Three identical front speakers is the most important so that imaging, soundstage, and panning stays uniform across the front, where we are most focused on such details. The only reason so many designers use a differing center is for typical home theaters where the speaker would visually obscure the display. [They want the speaker's perceived "acoustical center" to tightly cling to as close to the correct location, the center of the image, as it possibly can, yet not block the view.] The wide oblong box that is often seen is a vestigial remnant from the days when they needed a shape for the platform they typically rested on, the top front edge of a CRT TV.
In real movie theaters all three fronts are the exact same model speaker, at the exact same center-line height, and hidden from view behind the acoustically transparent screen. As a car, or whatever, moves from the left side of the screen to the right, it correctly has the sound evenly panned from L, to center, to R, without sonically arcing over the top of the display or dipping under it, due to a less than ideally placed center. The whole point is to make the visual experience of localizing an object, one sees, match the sonic experience of where it seems to acoustically emanate from.

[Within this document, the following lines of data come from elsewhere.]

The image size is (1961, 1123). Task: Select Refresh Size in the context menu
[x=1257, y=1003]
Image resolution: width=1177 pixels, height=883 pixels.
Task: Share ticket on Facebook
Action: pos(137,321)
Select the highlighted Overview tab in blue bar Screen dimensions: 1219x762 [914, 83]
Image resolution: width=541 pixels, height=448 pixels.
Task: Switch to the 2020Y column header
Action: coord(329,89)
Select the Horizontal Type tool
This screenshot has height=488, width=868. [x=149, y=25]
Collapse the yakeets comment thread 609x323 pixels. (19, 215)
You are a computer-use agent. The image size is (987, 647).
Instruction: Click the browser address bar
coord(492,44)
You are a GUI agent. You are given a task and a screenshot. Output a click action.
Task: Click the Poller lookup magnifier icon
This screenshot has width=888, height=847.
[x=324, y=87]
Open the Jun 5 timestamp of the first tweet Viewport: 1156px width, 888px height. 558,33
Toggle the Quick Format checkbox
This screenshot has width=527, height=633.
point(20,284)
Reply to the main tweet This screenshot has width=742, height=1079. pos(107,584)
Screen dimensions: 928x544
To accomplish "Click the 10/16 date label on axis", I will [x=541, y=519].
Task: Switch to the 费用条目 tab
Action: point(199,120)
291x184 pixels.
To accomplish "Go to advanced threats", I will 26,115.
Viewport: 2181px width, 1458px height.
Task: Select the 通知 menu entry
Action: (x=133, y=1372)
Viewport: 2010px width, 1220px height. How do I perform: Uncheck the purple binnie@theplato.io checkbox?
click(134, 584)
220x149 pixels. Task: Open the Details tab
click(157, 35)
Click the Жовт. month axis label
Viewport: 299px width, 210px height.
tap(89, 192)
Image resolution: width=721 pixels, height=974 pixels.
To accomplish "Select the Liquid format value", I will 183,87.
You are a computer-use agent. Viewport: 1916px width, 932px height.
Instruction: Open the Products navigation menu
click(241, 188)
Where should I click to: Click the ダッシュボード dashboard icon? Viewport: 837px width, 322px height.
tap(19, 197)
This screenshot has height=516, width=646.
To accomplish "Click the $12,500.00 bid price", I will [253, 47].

When Dolby Digital was introduced, then called AC3, the current trend to use dipole speakers for the 2 surrounds was changed to a recommendation that all probably should be the same as the fronts, since all control was now done electrically instead of acoustically.
The original THX spec actually required that all 5 speakers be the exact same speaker, but due to marketing pressures they were pressured by retailers and customers to allow for inwalls, differing centers, dipoles for the surrounds since they were common, etc.